第34話『ヘンテコリンな魚を釣ったぞ!』

巨大怪魚アンゴーラス(親子)登場

(作・石堂淑朗 監督・湯浅憲明 特撮監督・佐川和夫 放映日・80年11月19日)
(視聴率:関東9.0% 中部8.9% 関西11.7%)


(文・久保達也)
(2009年11月執筆)


魚売り女「ハイハイ、貝でもタコでもなんでもあるだよ。干物(ひもの)もあるけんど、干物を釣ったと云うワケにはいかんねぇ。ハイハイ、とーちゃんの腕の証明! さあ〜、買った買った〜~!」


 神奈川県三浦半島のある漁港にて、まったく釣れなかった釣り客に向け、威勢のいい声で魚を売る中年女性を堤防から遠巻きに見て、釣りを趣味にする中年男・山田がつぶやく。


「せっかく釣りに来たのに、買って帰ったんじゃしょうがねぇな」


 導入部の何気ないこの場面。旅情豊かな風情(ふぜい)を感じさせるばかりでなく、これから巻き起こる大事件の伏線ともなり得ている秀逸な演出である。


 ぶっちゃけ云えば、今回は釣りを趣味にするゲスト少年・飯田治が結果がサッパリだったため、地元の漁師夫婦の網(あみ)にかかったという奇妙な魚をもらったところ、その稚魚が実は巨大怪魚アンゴーラスの子供であり、親怪獣が子供を取り戻そうと大暴れするが、治が子供を返したところ、おとなしくなって帰っていくという話である。

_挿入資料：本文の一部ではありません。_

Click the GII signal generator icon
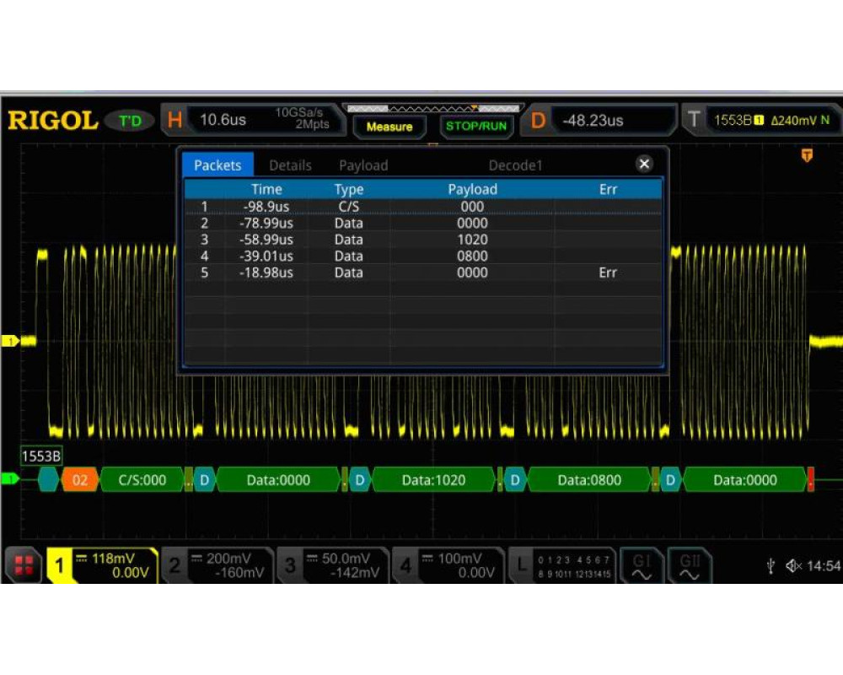 click(689, 566)

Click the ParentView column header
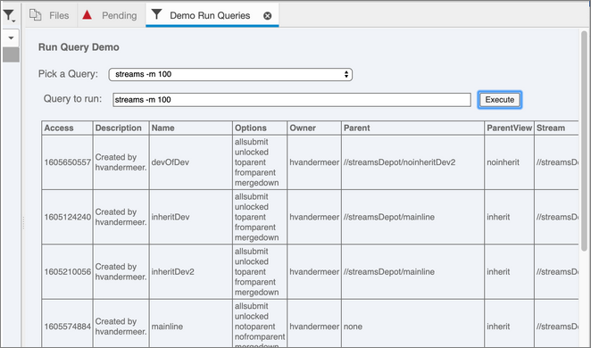(509, 128)
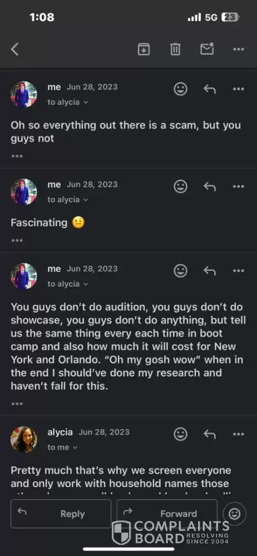Expand recipient details of the first message
The width and height of the screenshot is (257, 556).
pos(68,102)
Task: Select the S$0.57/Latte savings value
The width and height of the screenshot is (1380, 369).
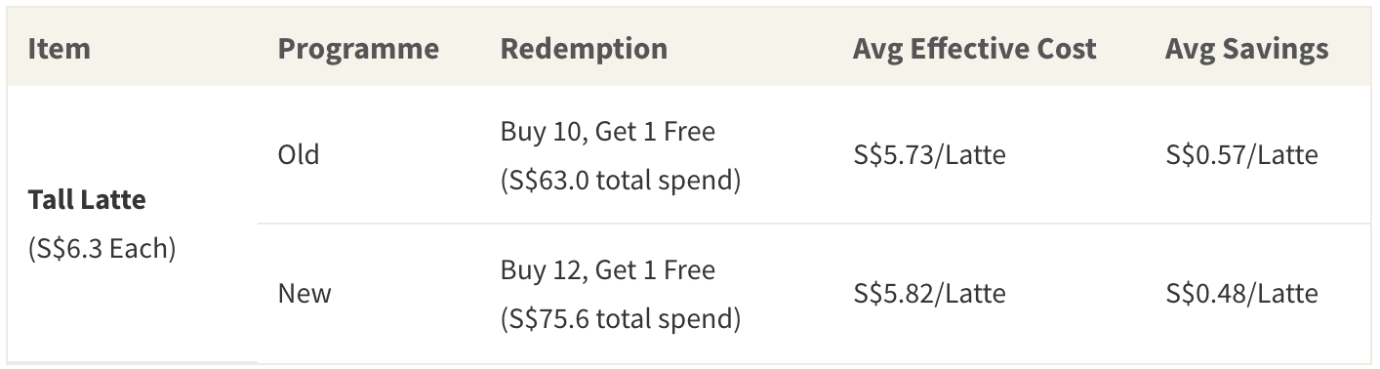Action: coord(1241,154)
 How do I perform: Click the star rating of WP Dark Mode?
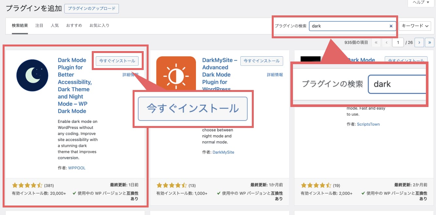click(27, 185)
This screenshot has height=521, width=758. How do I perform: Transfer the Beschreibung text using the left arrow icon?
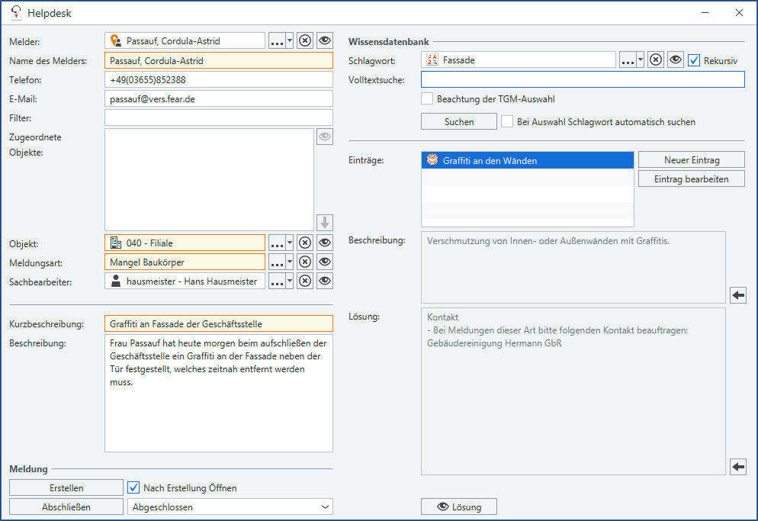point(737,294)
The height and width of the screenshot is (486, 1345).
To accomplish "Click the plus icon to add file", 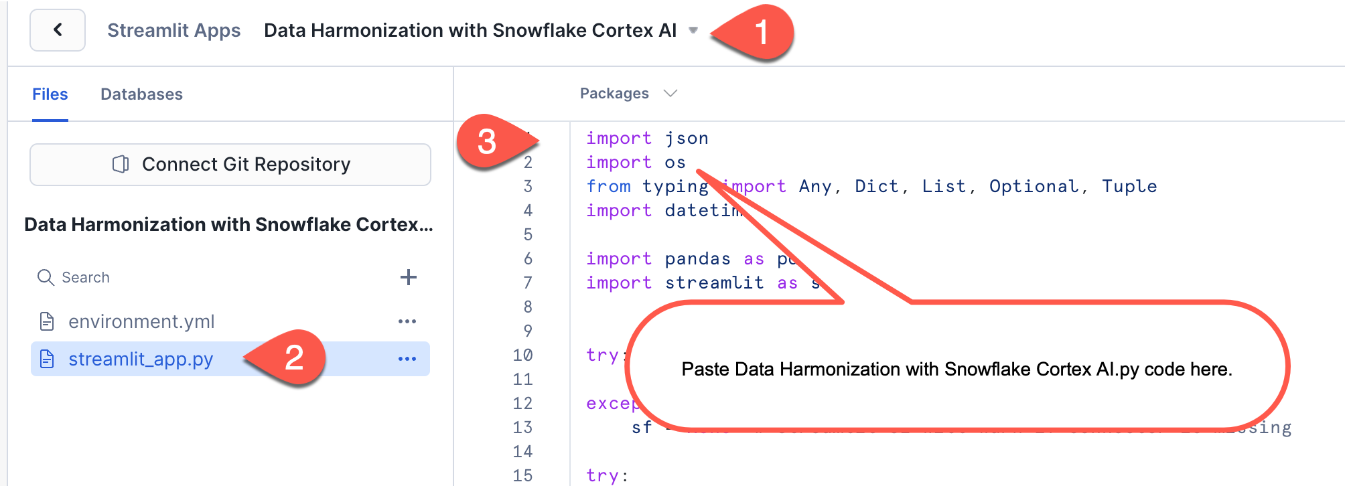I will click(408, 277).
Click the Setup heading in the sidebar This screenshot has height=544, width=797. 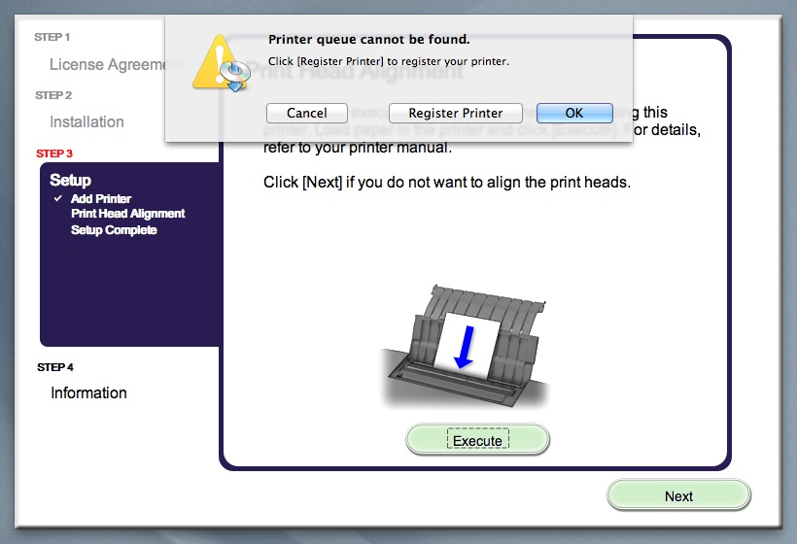point(70,180)
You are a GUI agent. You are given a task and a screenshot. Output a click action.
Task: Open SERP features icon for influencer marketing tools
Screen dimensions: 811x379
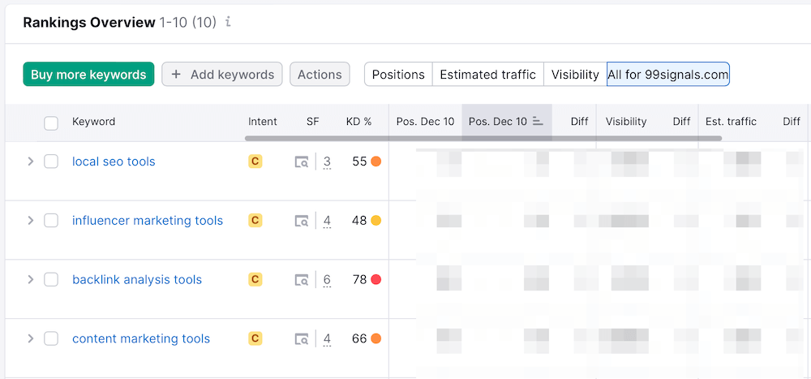pos(301,221)
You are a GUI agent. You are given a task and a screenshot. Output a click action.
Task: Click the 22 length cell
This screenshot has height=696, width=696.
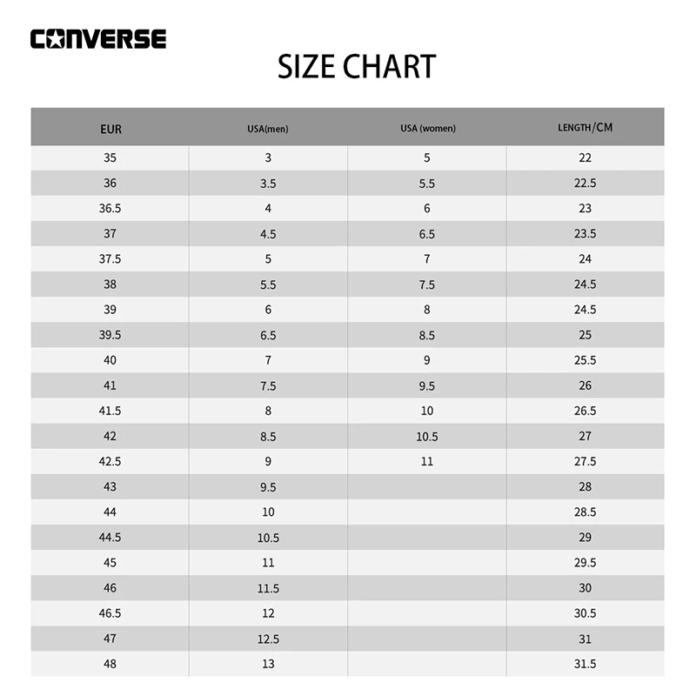pos(585,158)
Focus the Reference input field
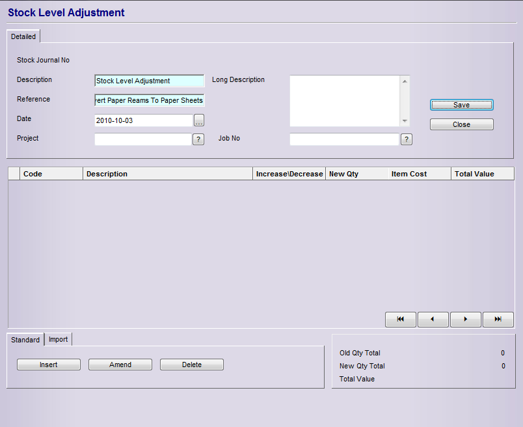This screenshot has height=427, width=523. tap(149, 100)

・「南海の楽園」の名物にするために、南太平洋キャサリン諸島のオベリスク島から日本に連れてこられた子供怪獣を追い、夫婦怪獣が静岡県熱海(あたみ)市の温泉街に上陸、富士五湖周辺や京浜工業地帯で大暴れするが、羽田空港で子供を返されるや、親子でおとなしく故郷へと帰っていく怪獣映画の不朽(ふきゅう)の名作『大巨獣ガッパ』(67年・日活)
・悪徳興業師がオロン島から持ち帰った卵を取り戻すため、大亀怪獣キングトータスとクイントータスの夫婦が復讐にやってくる『ウルトラマンタロウ』(73年)第4話『大海亀怪獣東京を襲う!』(http://d.hatena.ne.jp/katoku99/20071223/p1)&第5話『親星子星一番星』(http://d.hatena.ne.jp/katoku99/20071230/p1
・日本の花火大会を宇宙に咲く花だと思って接近したために地球に落下した子供を思い、体が乾燥しないようにと母親の鳥怪獣フライングライドロンが稲妻を起こし、地上に雨を降らせ続ける、同じく『タロウ』第20話『びっくり! 怪獣が降ってきた』
・母親怪獣とケンカして家出のように地球に飛来したらしい鳥型のだだっ子怪獣ザンドリアスが、最後には母親怪獣マザーザンドリアスとともに宇宙へ帰る、『ウルトラマン80(エイティ)』第4話『大空より愛をこめて』(http://d.hatena.ne.jp/katoku99/20100523/p1
・神奈川県江の島(えのしま)に面した相模(さがみ)湾岸を走る鉄道(半分は路面電車)である「江ノ電(えのでん。江ノ島電鉄)」の警笛を母親の声と勘違いして出現した虹色怪獣タラバンの子供を、ウルトラマンティガが拝借した「江ノ電」の車両で宇宙へと誘導し、母親と再会させる感動の名作『ウルトラマンティガ』(96年・http://d.hatena.ne.jp/katoku99/19961201/p1)第46話『いざ鎌倉!』


 親子怪獣の絆・情愛を描いた定番の路線ではある。それを怪獣映画やヒーロー活劇としては「邪道だ!」とする声もかつては濃厚にあったものだが、反論はひとまず置いておく。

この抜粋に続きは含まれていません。